→ BRIEF 1: Shorten the paragraph of the Portland race post that starts with "Watched the local Channel-8 news" into a brief bulleted list that keeps its main facts.
→ BRIEF 2: Write out the part of the Portland race post that begins at the words "Thus I was ultra" and stops after the words "be the Atlantics?", with no changes.

→ PROVIDED PASSAGE:
start
Thus I was ultra pleased that my boy JW, aka thee ‘BIG UNIT (Justin Wilson) was on Pole - his second Portland Pole position with Doornbos second. Don’t know where le ‘Hamburgular wound-up which is absolutely FINE with Mwah since it means he AIN’T startin’ up front, as I believe that Rahal out qualified him and I know that  pesky Will Power is up front too...

Having exited Stage Left immediately after the final qualifying session to go get dry ‘N warm, along with having gotten some much needed nourishment, I found it funny to be able to hear racing cars for a further hour (5-6PM) from my room, which is amazing since I’m across the freeway and my hotel room is directly next to the building’s elevator - which makes it extremely easy to locate. Yet I’m amazed with all of the ambient traffic noise I can hear the racecars - which I’m guessing may be the Atlantics?

Watched the local Channel-8 news which showed how absolutely abysmal the day’s outing was - showed the Alex Figge 360-degree spin I’d witnessed at the chicane. But hey, not only did they show PT going off track but Sebastain Bourdais as well - which means you know it was wet! With Doornbos’s runner-up starting spot being a lap time of 1:12+ which was a full 14-seconds SLOWER than Wilson’s Pole winning lap in the dry the day prior; which emphasizes just how much difference the rain made, while Wilson played it safe and was third quick upon the day.
end
→ Element and text position data:
start
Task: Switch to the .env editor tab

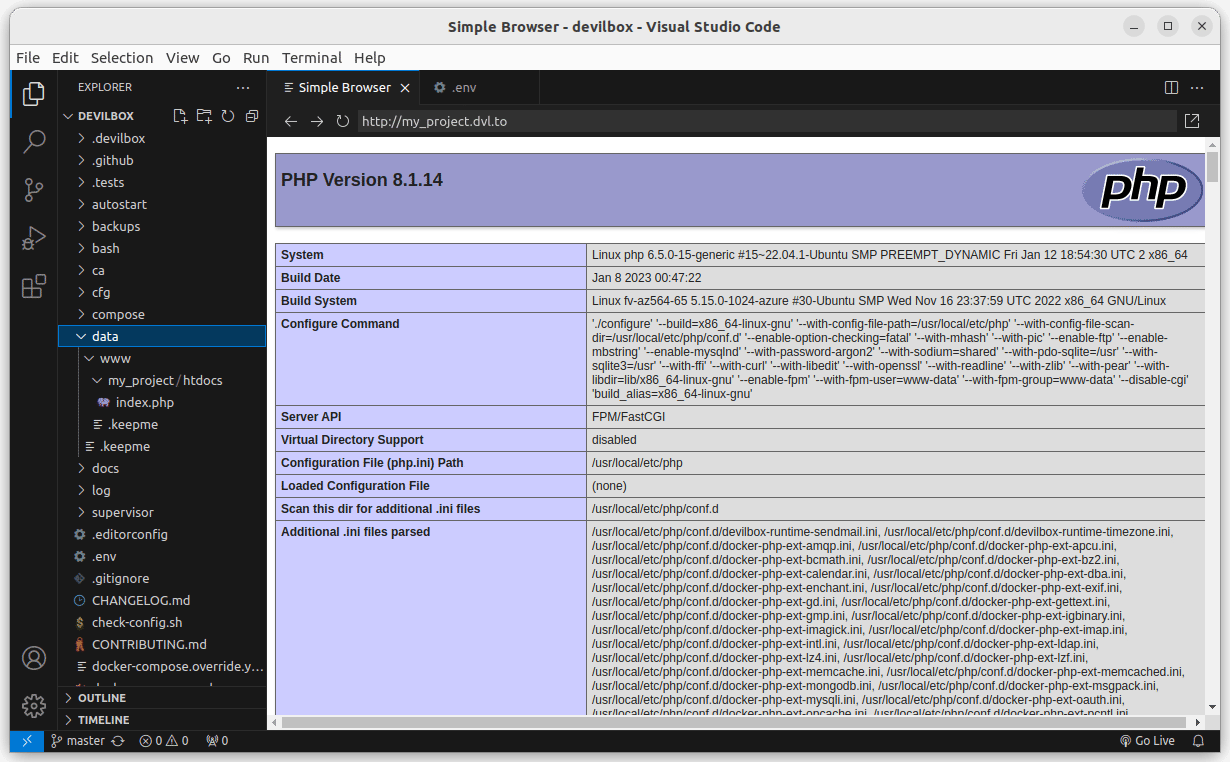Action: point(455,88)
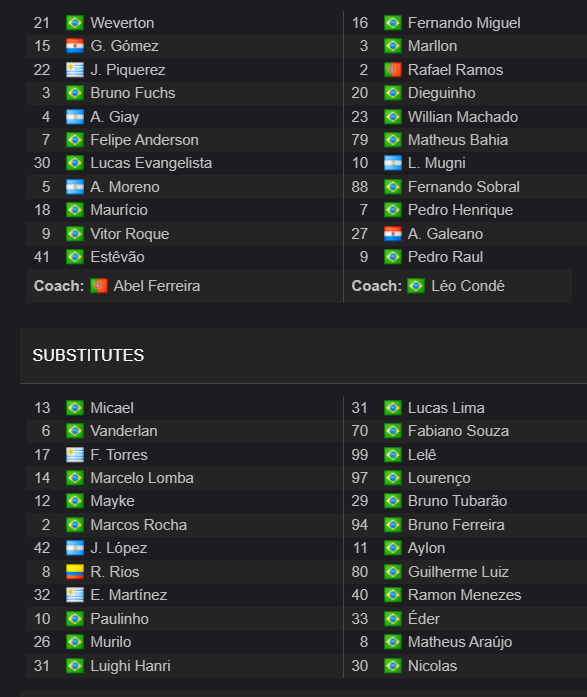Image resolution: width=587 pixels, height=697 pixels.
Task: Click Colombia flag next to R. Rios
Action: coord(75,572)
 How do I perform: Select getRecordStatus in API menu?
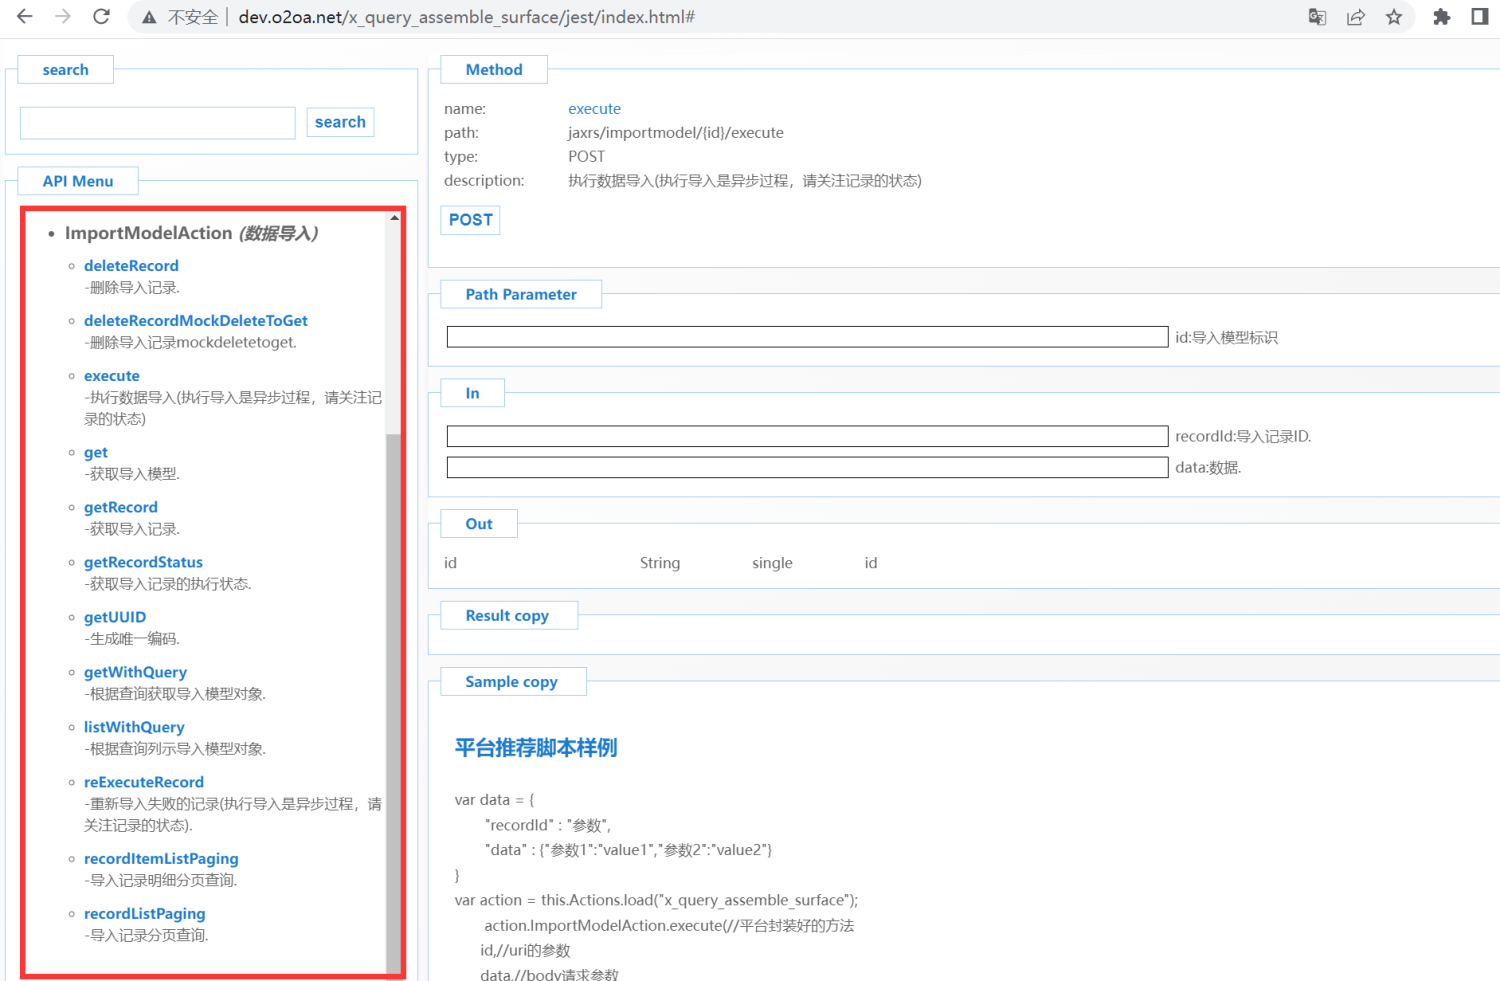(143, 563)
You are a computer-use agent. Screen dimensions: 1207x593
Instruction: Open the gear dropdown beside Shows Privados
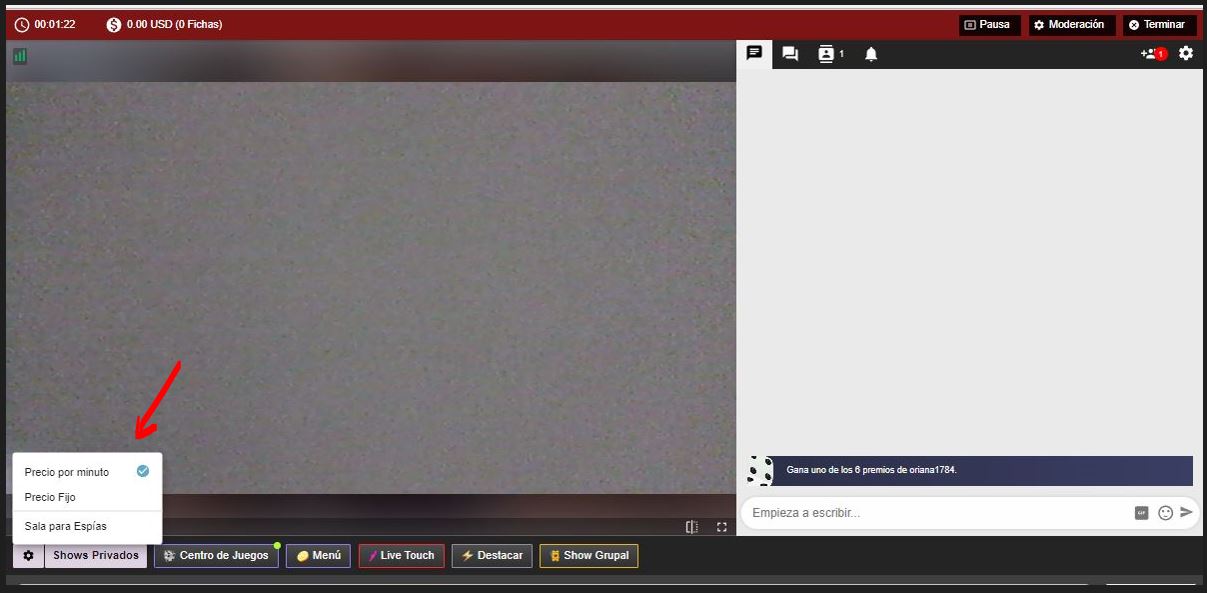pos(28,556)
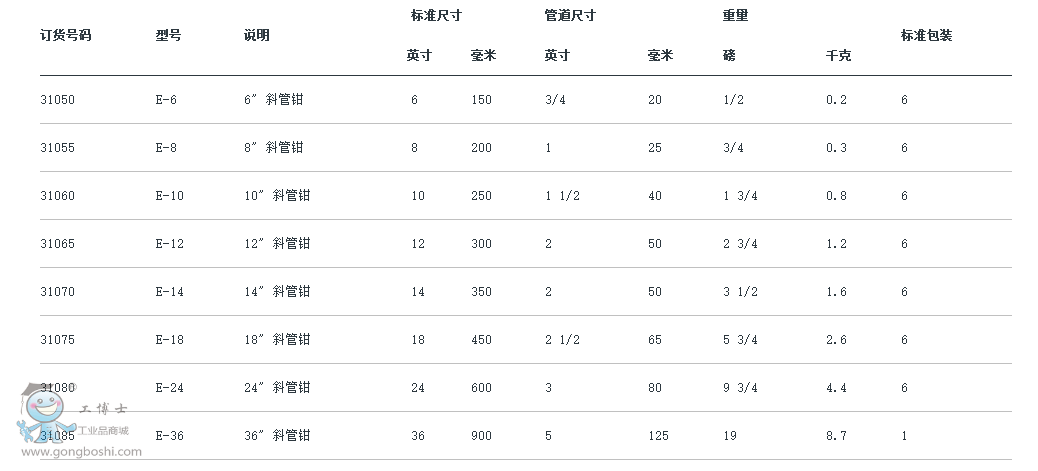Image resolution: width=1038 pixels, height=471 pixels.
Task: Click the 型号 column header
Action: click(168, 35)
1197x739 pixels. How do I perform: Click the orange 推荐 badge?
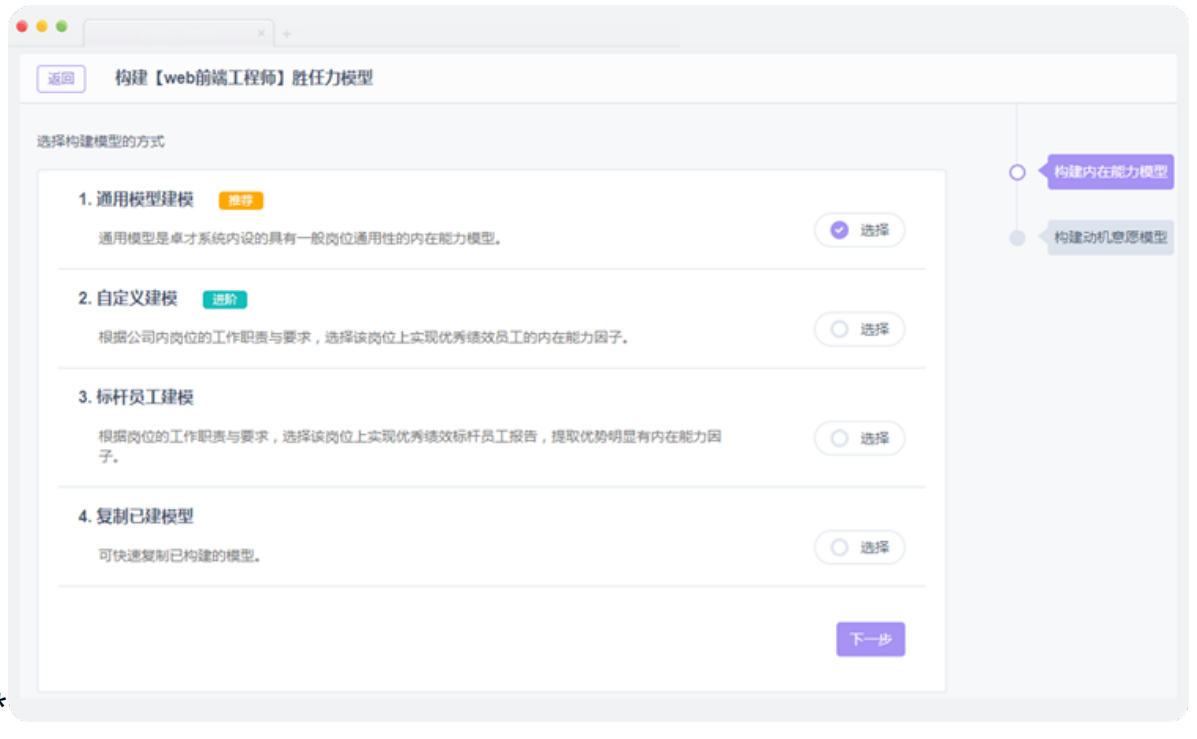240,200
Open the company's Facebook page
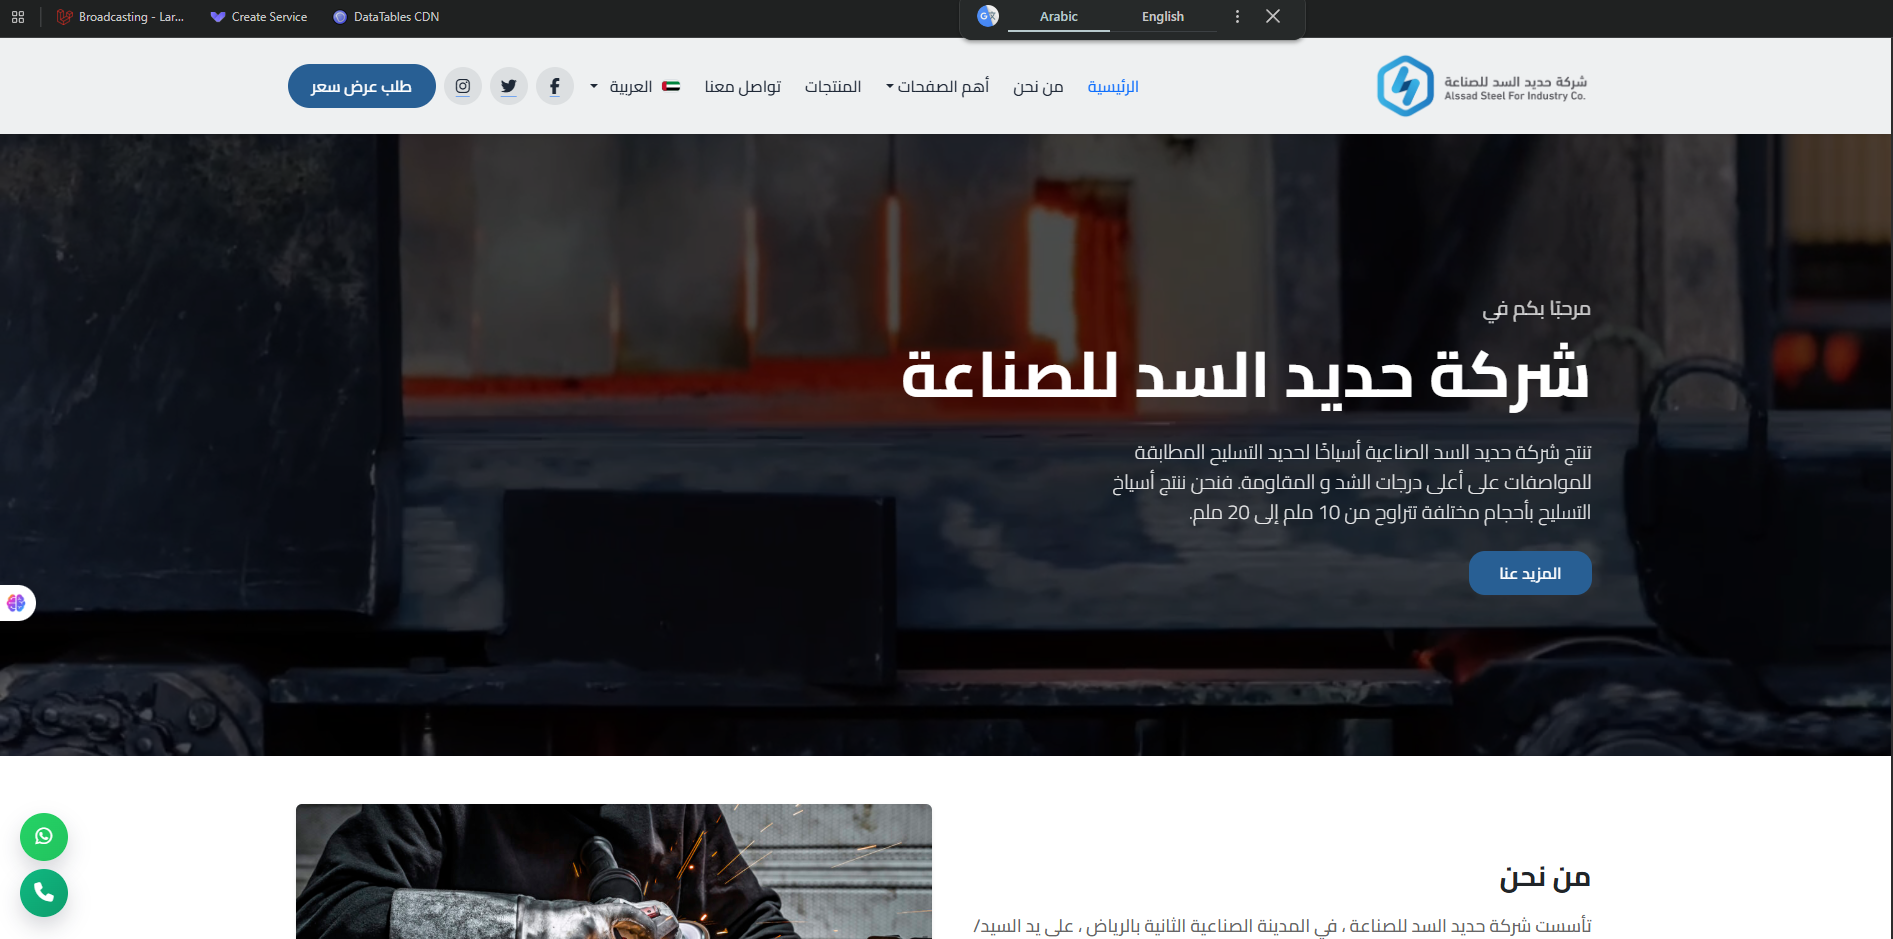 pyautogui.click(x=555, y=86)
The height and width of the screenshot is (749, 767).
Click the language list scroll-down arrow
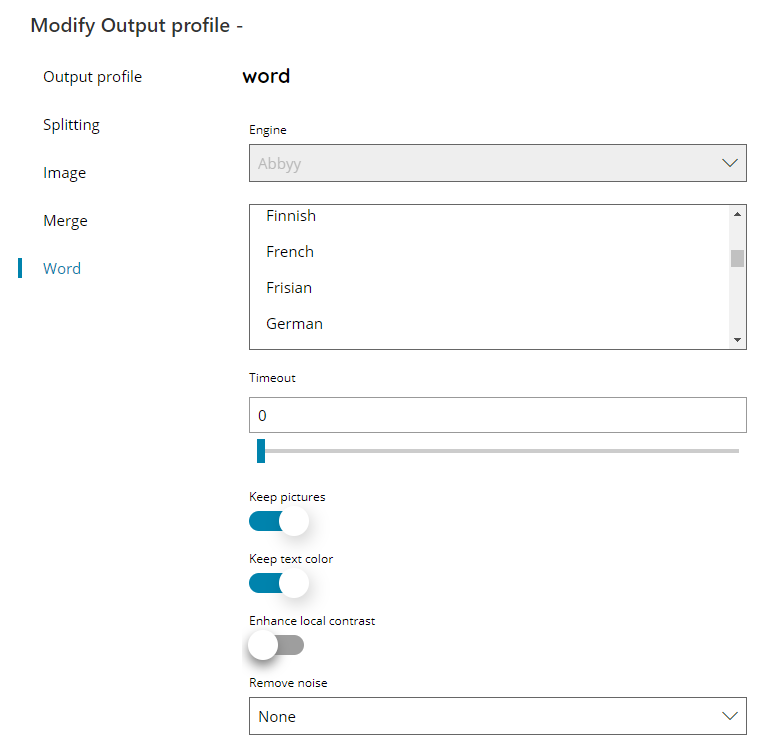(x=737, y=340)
end
→ ANSWER 1:
- The local Channel-8 news showed how bad the day's outing was.
- It showed Alex Figge's 360-degree spin at the chicane, which the writer had seen in person.
- It also showed PT and Sebastain Bourdais going off track, a sign of how wet it was.
- Doornbos earned his runner-up starting spot with a lap of 1:12+, a full 14 seconds slower than Wilson's pole-winning lap in the dry the day before. The gap shows how much difference the rain made.
- Wilson played it safe and was third quickest that day.

→ ANSWER 2:
Thus I was ultra pleased that my boy JW, aka thee ‘BIG UNIT (Justin Wilson) was on Pole - his second Portland Pole position with Doornbos second. Don’t know where le ‘Hamburgular wound-up which is absolutely FINE with Mwah since it means he AIN’T startin’ up front, as I believe that Rahal out qualified him and I know that  pesky Will Power is up front too...

Having exited Stage Left immediately after the final qualifying session to go get dry ‘N warm, along with having gotten some much needed nourishment, I found it funny to be able to hear racing cars for a further hour (5-6PM) from my room, which is amazing since I’m across the freeway and my hotel room is directly next to the building’s elevator - which makes it extremely easy to locate. Yet I’m amazed with all of the ambient traffic noise I can hear the racecars - which I’m guessing may be the Atlantics?